Overview
Version
FineBI Version | Functional Change |
6.0.7 | / |
Application Scenario
Scenario One: Handling Dirty Data
The Delete Duplicate Row function is helpful when you handle dirty data and delete duplicate rows.
For example, dirty data appears when a row of order data in a table is triggered twice. In this case, you can perform Delete Duplicate Row to retain only one row of order data.
Scenario Two: Retaining Partial Data
You need to collect data of the machine's status. However, the random data collection causes an uneven data distribution, with 10 to 20 rows of data collected per minute. In this case, you can perform Delete Duplicate Row to retain only one row of data per minute.
Scenario Three: Deleting Duplicate Rows
For example, you need to analyze user data (required data) in the following wide table.
In this case, you can first click Field Settings to delete other fields. After that, you can perform Delete Duplicate Row to deduplicate user data.
Function Description
The system judges whether there are rows of duplicate data in the deduplication field you selected. If you tick Select All from the drop-down list of Select Deduplication Field, the system will judge whether there are rows of duplicate data in all fields.
If there are rows of duplicate data, the system will only retain the first one.
Example
You can download the sample data: Order Information.xlsx.
1. Upload the sample data to an analysis subject, as shown in the following figure.

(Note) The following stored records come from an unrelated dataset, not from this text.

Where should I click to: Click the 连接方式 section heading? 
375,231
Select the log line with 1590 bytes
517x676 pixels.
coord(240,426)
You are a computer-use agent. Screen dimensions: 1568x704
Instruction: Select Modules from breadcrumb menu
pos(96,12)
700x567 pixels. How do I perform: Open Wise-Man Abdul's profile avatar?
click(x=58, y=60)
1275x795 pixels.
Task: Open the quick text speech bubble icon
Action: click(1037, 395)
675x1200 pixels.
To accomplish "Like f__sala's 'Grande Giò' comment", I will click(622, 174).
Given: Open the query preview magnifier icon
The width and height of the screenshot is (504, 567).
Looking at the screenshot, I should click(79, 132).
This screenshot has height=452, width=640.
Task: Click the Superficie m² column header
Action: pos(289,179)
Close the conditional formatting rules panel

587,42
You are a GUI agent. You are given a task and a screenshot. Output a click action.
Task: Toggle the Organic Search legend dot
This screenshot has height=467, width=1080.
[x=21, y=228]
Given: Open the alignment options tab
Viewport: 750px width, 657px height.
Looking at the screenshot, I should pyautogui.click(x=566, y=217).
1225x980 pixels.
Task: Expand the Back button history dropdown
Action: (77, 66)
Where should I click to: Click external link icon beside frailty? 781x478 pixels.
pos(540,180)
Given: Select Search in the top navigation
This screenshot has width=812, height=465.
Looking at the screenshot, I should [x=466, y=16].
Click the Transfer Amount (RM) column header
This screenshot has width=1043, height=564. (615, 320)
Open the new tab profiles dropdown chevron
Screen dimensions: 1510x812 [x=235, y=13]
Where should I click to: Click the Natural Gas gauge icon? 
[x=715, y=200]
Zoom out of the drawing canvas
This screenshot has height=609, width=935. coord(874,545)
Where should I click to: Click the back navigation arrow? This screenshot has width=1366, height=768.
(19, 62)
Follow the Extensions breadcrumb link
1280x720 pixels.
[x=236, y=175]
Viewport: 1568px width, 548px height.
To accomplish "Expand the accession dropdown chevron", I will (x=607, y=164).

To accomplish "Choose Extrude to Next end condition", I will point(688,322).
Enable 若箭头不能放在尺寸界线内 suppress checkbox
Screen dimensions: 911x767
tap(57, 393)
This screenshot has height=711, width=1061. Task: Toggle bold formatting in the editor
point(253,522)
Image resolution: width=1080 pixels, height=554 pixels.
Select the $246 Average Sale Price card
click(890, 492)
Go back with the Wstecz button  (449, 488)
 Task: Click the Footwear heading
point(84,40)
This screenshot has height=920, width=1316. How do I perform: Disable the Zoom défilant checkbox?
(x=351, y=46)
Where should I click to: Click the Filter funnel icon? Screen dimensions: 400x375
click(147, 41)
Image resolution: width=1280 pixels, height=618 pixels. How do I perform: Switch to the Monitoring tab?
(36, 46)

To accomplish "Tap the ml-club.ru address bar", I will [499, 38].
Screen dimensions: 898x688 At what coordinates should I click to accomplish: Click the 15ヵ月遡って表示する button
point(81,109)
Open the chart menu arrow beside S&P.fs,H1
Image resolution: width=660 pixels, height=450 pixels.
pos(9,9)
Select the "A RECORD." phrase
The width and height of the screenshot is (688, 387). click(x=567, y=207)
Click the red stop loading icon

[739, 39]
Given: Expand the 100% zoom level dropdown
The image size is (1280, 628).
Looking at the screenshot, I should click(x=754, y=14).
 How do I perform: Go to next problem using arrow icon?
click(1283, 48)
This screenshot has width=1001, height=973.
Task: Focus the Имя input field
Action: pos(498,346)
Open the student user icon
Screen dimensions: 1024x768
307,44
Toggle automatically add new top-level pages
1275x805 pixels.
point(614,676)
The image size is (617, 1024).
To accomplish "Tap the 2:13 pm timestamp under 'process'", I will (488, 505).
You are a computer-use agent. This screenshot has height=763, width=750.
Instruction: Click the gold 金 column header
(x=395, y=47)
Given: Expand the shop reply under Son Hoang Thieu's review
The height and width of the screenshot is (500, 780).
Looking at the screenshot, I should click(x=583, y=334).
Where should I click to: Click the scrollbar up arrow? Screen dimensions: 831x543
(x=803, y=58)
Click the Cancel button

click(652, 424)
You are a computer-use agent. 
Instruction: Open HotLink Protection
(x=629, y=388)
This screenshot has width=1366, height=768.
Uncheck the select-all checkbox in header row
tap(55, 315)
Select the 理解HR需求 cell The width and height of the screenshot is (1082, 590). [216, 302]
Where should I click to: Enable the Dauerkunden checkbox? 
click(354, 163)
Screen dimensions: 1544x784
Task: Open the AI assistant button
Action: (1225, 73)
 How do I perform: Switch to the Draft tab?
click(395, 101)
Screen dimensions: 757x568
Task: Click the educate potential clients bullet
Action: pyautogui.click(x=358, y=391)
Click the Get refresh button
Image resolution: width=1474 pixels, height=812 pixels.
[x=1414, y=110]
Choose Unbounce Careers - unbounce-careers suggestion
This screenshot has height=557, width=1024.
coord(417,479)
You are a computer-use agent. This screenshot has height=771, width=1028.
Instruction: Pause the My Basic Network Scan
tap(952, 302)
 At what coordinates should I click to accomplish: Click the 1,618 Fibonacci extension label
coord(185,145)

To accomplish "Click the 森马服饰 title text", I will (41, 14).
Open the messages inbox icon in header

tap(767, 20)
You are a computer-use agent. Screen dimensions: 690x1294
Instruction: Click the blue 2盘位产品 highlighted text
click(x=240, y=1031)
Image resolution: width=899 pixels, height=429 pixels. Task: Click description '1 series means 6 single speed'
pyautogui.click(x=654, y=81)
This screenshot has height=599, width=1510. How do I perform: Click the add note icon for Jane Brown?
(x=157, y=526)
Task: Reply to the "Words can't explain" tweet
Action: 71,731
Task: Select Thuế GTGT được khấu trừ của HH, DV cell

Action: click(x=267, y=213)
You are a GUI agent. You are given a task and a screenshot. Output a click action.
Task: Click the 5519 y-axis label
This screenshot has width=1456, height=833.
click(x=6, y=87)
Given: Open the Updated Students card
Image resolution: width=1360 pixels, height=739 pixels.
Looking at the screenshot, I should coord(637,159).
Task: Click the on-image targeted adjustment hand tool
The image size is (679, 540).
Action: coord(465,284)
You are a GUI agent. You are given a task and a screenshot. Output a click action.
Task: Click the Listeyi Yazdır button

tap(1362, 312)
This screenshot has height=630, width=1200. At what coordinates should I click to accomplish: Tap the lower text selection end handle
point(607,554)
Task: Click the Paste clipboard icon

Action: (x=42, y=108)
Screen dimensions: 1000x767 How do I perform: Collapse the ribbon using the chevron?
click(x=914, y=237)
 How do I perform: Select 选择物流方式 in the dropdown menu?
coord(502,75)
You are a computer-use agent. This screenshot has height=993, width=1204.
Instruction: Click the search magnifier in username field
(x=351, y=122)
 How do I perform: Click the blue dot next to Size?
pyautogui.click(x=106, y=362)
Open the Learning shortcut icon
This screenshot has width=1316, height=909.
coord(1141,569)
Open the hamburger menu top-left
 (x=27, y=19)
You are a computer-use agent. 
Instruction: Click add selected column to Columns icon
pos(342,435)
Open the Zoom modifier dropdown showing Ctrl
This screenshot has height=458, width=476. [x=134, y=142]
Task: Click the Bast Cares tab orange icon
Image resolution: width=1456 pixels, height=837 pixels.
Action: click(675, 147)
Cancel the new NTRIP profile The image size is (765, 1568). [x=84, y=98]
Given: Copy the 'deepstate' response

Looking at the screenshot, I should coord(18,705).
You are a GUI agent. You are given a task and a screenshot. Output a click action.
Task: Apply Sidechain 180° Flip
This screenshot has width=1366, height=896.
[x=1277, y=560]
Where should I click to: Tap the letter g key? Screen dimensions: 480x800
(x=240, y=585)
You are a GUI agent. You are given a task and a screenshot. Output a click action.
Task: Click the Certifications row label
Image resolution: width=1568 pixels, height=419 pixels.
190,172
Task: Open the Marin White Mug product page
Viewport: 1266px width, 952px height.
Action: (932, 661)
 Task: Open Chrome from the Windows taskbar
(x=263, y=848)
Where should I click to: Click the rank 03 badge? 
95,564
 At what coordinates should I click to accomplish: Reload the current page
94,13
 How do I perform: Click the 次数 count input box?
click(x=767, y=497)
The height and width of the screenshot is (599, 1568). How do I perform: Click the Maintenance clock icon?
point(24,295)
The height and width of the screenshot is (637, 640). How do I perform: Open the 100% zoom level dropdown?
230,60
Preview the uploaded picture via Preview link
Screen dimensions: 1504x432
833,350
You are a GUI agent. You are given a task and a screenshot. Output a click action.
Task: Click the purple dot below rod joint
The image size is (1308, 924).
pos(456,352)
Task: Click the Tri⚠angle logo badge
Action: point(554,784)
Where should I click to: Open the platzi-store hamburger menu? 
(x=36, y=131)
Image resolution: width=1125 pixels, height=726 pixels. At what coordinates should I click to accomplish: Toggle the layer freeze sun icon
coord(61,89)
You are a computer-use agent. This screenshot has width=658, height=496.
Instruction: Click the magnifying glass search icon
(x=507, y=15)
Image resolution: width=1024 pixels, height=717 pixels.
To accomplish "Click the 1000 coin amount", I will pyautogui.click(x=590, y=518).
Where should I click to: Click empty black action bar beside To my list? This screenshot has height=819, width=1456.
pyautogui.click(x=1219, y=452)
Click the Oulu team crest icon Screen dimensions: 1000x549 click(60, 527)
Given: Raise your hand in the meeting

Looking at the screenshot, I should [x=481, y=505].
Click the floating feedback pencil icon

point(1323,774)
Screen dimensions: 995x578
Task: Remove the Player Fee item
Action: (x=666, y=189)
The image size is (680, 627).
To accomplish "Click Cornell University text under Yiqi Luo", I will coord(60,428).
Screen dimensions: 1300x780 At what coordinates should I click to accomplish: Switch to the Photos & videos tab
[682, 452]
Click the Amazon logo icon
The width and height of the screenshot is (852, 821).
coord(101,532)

Some orders are recorded twice with duplicate data. Only data in the ID field are different.
2. Click More and select Delete Duplicate Row from the drop-down list.
3. The system judges whether there are rows of duplicate data in the deduplication field you selected. For data of duplicated rows, if data in the Date, Name, and Volume fields are all the same, then it can be inferred that the data of duplicated rows come from the same order data.
Select Date, Name, and Volume from the drop-down list of Select Deduplication Field as the judgment basis of duplication.

4. Click Save and Update to obtain data without duplicate values.
The following table shows different results according to different deduplication fields.
Deduplication Field | Result |
Region only | Only one row of order data in each region will be retained. |
Name only | Only one row of order data for each user will be retained. |
Usage Recommendation
The first row of data that is listed at the top among duplicated rows is retained by default after the system has judged duplicated rows.
Therefore, the retained first row of data may be different when you perform Delete Duplicate Row in different steps. You are advised to perform Delete Duplicate Row in the last step of data analysis.